This column about the local economy appears every other week. E-mail address: homefront@nytimes.com.
SECTION: Section 10; Column 1; Job Market; HOME FRONT; Pg. 1
LENGTH: 688 words
MITCHELL GOSS is a very busy businessman. So busy running his small but growing digital-age business that he did not have time to hunt for the loan he needed to continue expanding.
''I'm running the day-to-day aspects, and it's very time-consuming to go out and find the right financial institution,'' he said.
So Mr. Goss sought help from an organization that he had heard about: the Small Business Development Center at Pace University in Lower Manhattan. His move paid off; an adviser at the center narrowed the list of potential lenders to half a dozen ''that she really felt would sit down with me and listen to my story and take me seriously,'' he said. One agreed to provide the money.
Mr. Goss, 30, is the founder and owner of ZeroIn Media, a three-year-old New York company that installs and manages digital-screen signs. The screens carry general advertising in heavily trafficked public spaces, or, in locations like supermarkets and banks, convey information to patrons about products, prices and services.

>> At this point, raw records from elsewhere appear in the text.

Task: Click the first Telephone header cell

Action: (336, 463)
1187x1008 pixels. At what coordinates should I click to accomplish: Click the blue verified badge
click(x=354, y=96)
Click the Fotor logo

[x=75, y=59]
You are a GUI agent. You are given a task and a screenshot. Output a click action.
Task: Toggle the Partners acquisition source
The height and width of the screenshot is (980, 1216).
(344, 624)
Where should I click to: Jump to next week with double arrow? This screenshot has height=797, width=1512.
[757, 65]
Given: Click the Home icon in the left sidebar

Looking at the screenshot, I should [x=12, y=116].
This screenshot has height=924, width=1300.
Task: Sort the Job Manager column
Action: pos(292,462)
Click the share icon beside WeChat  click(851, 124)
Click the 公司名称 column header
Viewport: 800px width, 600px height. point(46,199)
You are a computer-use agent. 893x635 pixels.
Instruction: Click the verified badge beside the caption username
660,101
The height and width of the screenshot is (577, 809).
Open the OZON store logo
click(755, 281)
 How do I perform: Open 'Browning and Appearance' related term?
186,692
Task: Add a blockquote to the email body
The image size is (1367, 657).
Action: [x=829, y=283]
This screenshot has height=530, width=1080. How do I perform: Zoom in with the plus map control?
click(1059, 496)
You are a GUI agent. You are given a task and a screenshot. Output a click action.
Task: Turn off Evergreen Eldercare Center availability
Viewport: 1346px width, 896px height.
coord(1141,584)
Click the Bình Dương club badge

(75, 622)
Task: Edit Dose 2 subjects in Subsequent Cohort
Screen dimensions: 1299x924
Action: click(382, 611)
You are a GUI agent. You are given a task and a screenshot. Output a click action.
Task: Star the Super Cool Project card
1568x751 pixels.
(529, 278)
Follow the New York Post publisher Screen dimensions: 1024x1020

In going to the Pace center for help, Mr. Goss tapped into a network of more than 1,100 locations across the country where an owner of a small business, or someone wanting to start such a business, can receive free planning, management and technical assistance as well as help in the search for financing.
The sites are part of the Small Business Development Center Program, a national effort that is financed by the federal Small Business Administration, the states and co-sponsors like universities and colleges, where many of the centers and their satellite and outreach offices are located.
New York, New Jersey and Connecticut have a total of 35 centers as well as additional branch offices where centers cover large geographical areas. There are seven centers in New York City, including the Pace operation.
Although the national program has grown steadily since 1980, when it was established to help spur economic and job growth, and the centers have assisted many entrepreneurs and business owners, many are still unfamiliar with them, economic development experts say.
This is especially true in immigrant communities, they say, even though many centers are seeking to make themselves better known. (Locations are available through the locator link at sba.gov/sbdc or from the Small Business Administration at 1-800-827-5722.)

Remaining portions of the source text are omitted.